Repository files navigation

bsed

Simple SQL-like syntax on top of Perl text processing. Designed to replace simple uses of sed/grep/AWK/Perl.

Bsed is a stream editor. In contrast to interactive text editors, stream editors process text in one go, applying a command to an entire input stream or open file.

Some example commands:

  • bsed contacts.csv delete lines containing 'myemail@website.com'
  • bsed giant_malformatted.json replace '\'' with '\"' | bsed replace 'True' with 'true' | bsed replace 'False' with 'false'
  • bsed file.txt append 'Yahoo' with '!'
  • bsed file.py on lines 25 to 75 replace 'San Francisco' with 'San Diego'
  • bsed file.py append lines containing 'deprecated_package' with ' # TODO: Update module'

Quick Start

  1. Install bsed
    • pip3 install --upgrade bsed
  2. Register bsed for autocompletion
    • echo eval "$(register-python-argcomplete bsed)" >> ~/.bash_profile

Open a new shell (or run source ~/.bash_profile). Run bsed commands for some common usages, and run bsed help for info on flag options.

Command types

Currently, there are two types of syntax:

  1. Word or entire-line operations*
    • select/delete/append/prepend/wrap {some pattern or line filter}
  2. Line filters
    • lines containing/starting with/ending with {some pattern}
    • lines {m} to {n}

As a result, three types of commands can be created:

  • Word operations
    • append "google" with "\.com"
  • Line operations
    • delete lines containing "UNC"
  • Line filter + word operations
    • on lines containing "source-url" prepend "www\..*\.com" with "https://"

* select is only for line operations currently.

Motivation

TLDR: Most batch text processing tools are too complex for the very occasional user. bsed has simple, english syntax with bash autocomplete so that you don't have to go searching Stackoverflow each time you need sed/AWK/Perl.

Many common text transformations are fit for tools such as grep, sed, and AWK. These utilities allow for fast modification of text in one operation (as opposed to interactive text editors). Being command line tools, they also allow for piping of outputs into subsequent commands. Finally, they are common default software on many systems, making them easy to rely on and good subjects for to find support/help.

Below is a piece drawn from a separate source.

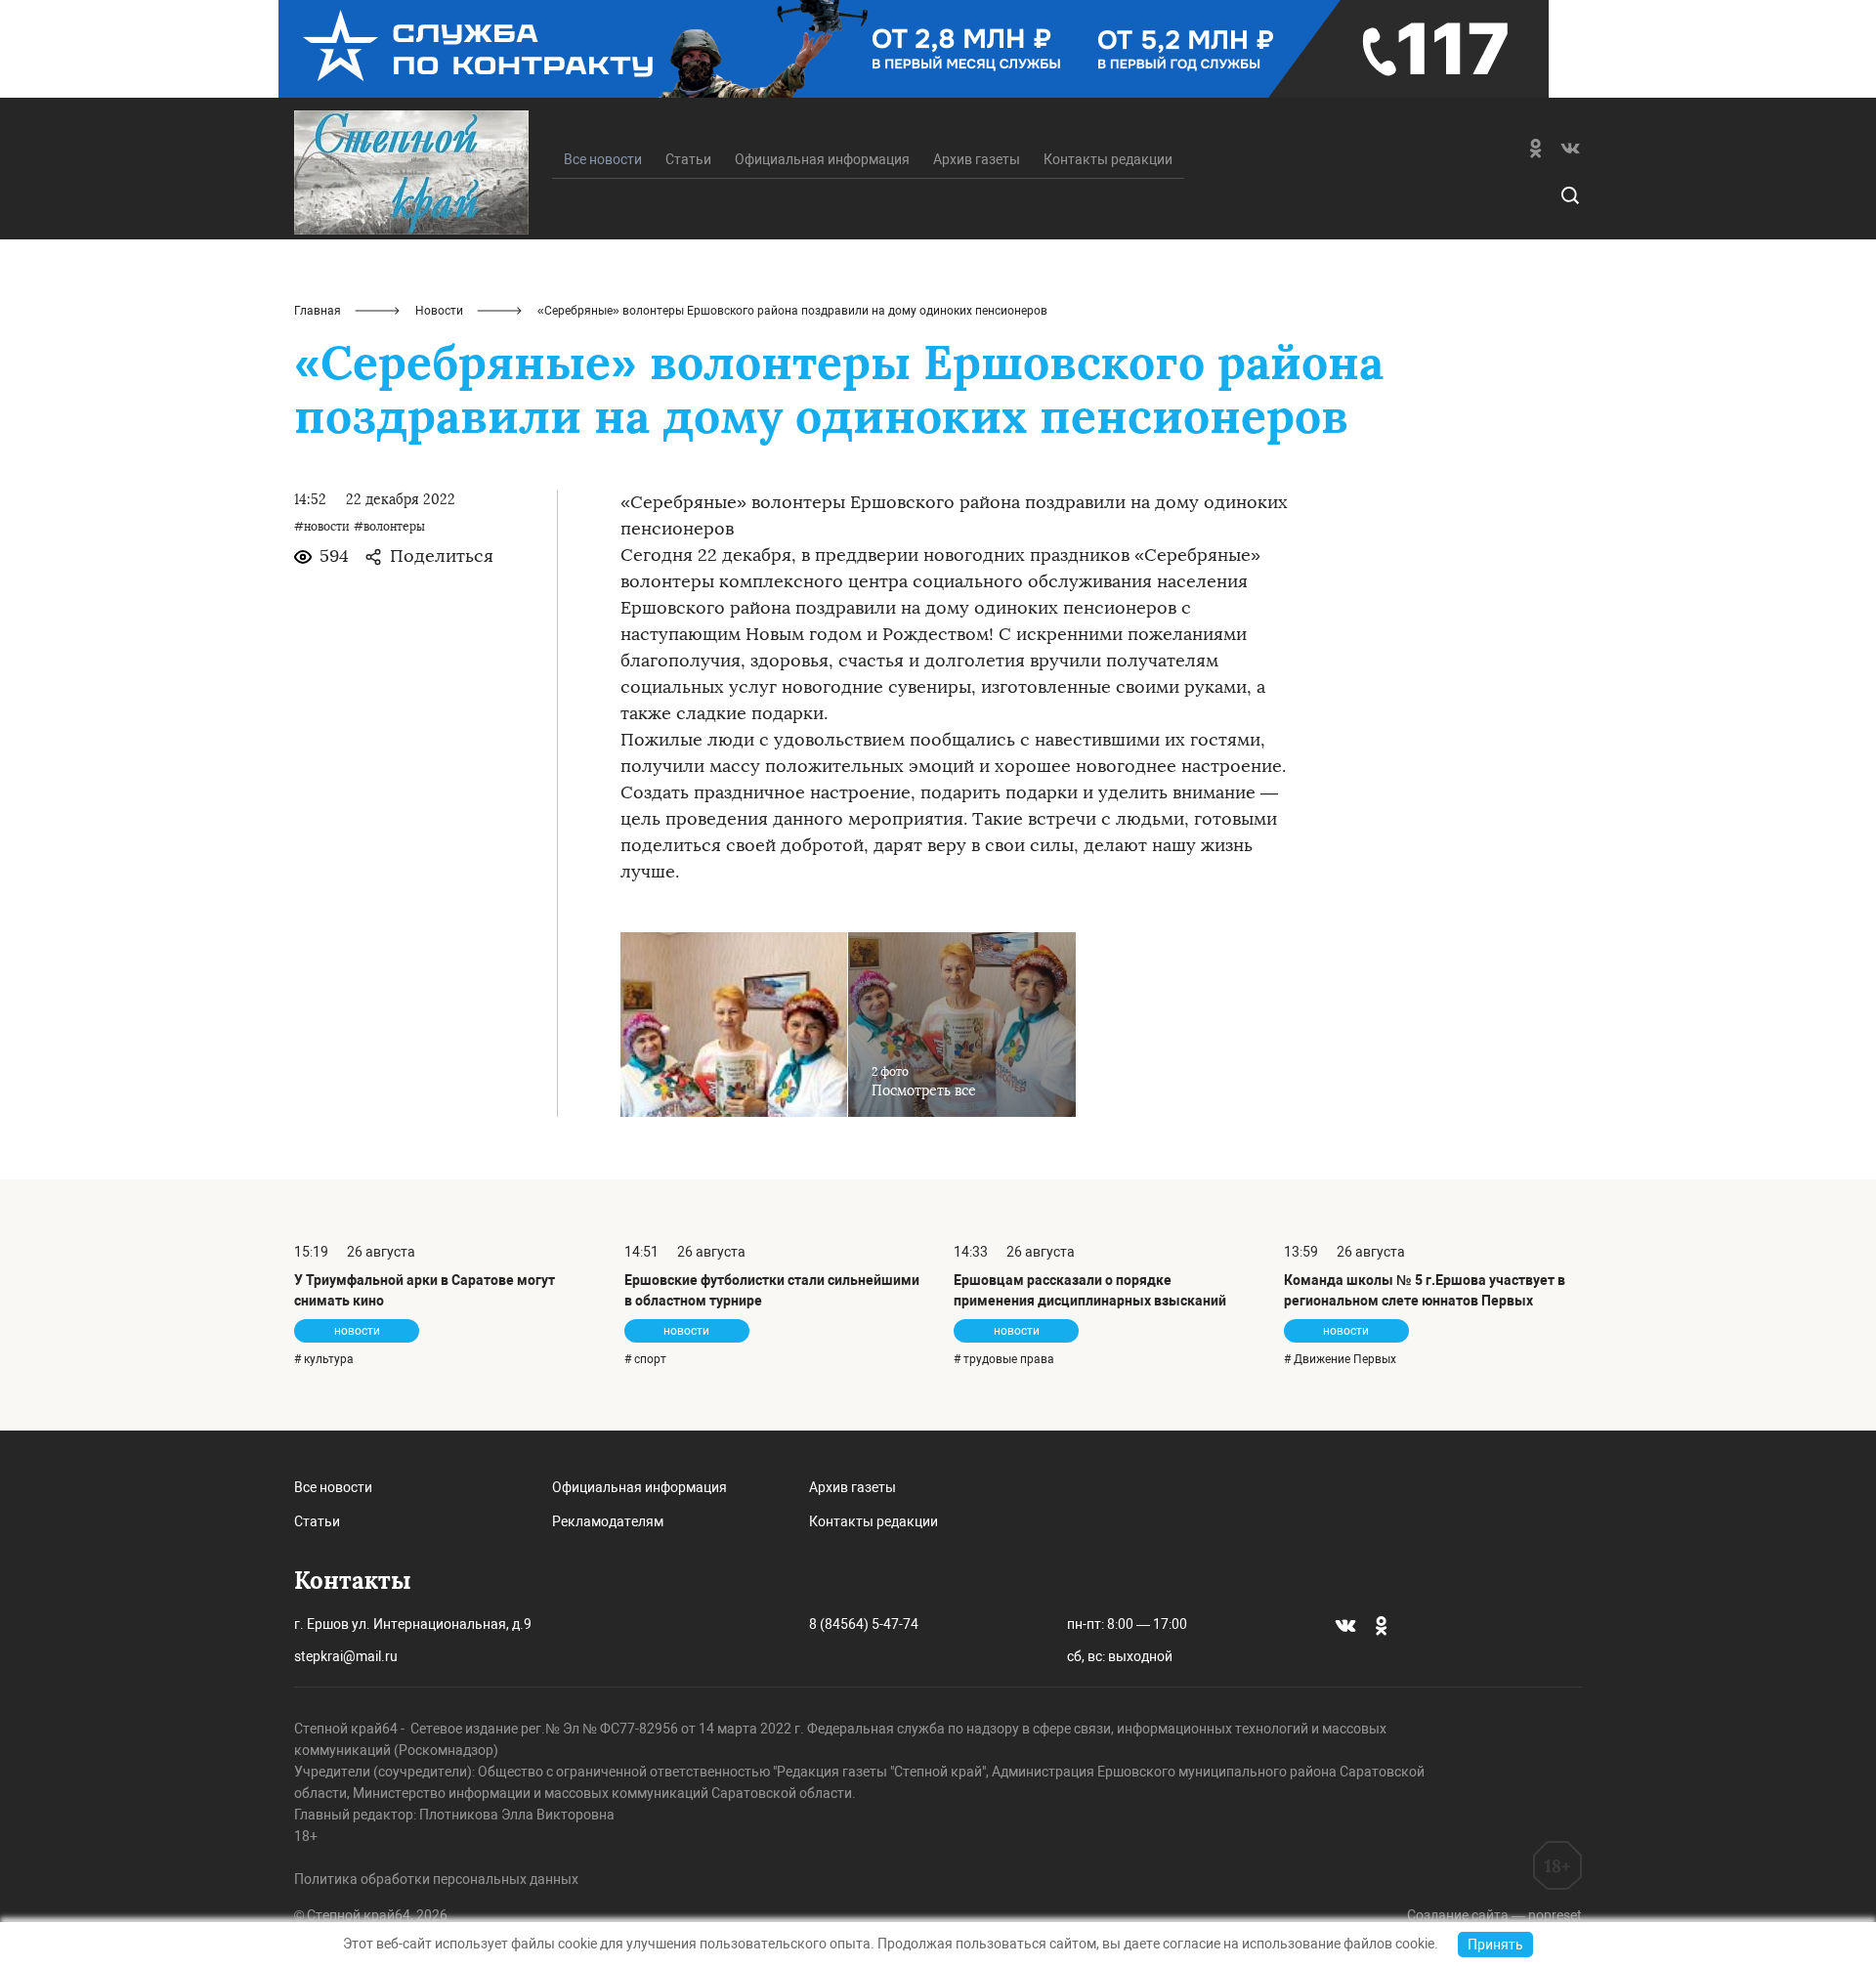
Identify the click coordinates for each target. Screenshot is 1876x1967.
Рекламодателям (607, 1521)
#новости (322, 527)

Some usage examples include:

  • Getting lines from a file containing a word
  • Find-and-replace
  • Deleting, replacing, or clearing lines containing a regex pattern match
  • Placing text at the beginning or end of certain lines
  • Getting a range of line numbers

Problems with grep/sed/AWK

  1. People don't know which tool to use
  2. Inconsistent levels of regex support
  3. Inconsistent levels of efficiency

Enter Perl

Perl solves these issues (in theory) by providing a one-stop shop for all of these uses. Perl one-liners provide the set of functionality containing grep, sed, and AWK use cases, and have syntax designed to mimic that of sed. Furthermore, Perl includes advanced regex support and is for many cases more efficient than any of its counterparts.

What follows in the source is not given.